*** Block opens ***

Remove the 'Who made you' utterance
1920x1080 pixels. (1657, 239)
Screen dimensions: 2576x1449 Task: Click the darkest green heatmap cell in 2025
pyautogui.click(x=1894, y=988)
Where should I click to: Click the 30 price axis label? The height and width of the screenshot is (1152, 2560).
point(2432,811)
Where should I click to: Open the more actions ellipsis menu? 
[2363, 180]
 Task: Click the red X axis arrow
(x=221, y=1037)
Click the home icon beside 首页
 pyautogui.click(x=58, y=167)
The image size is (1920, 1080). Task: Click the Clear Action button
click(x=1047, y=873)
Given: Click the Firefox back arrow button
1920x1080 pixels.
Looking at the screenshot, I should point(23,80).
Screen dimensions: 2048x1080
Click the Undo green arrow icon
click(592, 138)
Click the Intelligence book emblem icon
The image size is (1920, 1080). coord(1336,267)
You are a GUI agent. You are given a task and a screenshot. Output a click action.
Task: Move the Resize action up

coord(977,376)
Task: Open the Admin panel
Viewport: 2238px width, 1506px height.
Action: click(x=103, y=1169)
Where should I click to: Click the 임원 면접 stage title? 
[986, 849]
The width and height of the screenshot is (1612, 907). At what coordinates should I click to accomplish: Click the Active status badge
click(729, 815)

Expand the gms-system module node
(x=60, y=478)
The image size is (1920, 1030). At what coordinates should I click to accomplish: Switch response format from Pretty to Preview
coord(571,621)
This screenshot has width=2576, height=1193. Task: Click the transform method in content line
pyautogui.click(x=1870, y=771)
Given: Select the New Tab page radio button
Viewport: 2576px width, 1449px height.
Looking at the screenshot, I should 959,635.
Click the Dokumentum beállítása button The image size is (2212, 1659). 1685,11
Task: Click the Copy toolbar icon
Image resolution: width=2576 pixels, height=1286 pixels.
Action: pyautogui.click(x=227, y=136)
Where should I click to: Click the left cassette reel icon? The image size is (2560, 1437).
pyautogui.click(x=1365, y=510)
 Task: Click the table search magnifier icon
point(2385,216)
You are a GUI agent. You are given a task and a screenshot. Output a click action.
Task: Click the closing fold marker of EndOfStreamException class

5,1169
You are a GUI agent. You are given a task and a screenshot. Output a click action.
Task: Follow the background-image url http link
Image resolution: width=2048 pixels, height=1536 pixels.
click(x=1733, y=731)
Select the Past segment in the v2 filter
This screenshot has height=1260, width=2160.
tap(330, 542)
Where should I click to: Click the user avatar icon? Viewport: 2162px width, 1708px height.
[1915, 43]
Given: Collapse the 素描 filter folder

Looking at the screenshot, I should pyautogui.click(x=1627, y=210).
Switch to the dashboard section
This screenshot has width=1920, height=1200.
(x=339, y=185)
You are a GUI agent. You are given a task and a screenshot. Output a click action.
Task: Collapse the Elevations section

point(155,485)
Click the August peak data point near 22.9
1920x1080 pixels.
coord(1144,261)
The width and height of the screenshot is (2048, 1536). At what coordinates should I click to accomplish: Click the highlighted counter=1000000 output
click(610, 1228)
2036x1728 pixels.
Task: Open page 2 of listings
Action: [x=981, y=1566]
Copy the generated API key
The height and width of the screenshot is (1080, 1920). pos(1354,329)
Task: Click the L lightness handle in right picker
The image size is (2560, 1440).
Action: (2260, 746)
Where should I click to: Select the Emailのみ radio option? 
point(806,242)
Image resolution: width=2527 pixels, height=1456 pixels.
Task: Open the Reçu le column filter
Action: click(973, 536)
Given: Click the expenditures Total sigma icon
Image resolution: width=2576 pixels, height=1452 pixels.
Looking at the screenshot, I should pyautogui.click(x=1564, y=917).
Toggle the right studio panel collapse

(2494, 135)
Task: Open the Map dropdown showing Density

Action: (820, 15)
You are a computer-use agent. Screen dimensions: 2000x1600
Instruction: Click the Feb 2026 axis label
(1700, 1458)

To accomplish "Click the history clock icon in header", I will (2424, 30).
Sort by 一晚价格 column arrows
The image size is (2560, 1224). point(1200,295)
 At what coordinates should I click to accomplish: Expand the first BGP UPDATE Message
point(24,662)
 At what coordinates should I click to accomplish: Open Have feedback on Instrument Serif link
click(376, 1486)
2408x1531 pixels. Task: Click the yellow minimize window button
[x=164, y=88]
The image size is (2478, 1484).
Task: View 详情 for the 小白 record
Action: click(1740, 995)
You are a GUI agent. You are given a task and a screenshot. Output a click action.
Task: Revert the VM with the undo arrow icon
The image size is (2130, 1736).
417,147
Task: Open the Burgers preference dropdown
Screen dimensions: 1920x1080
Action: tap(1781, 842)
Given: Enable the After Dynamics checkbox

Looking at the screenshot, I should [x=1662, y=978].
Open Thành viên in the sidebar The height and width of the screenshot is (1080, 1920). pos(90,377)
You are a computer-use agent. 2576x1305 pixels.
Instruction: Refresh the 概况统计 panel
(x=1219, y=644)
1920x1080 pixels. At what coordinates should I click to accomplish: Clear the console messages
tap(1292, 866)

*** Block closes ***

### ACTIVITY:
Whenever the word "computer" shows up in a line of the entries, copy that line.

### RESPONSE:
You are a computer-use agent. Screen dimensions: 2000x1600
You are a computer-use agent. 2576x1305 pixels.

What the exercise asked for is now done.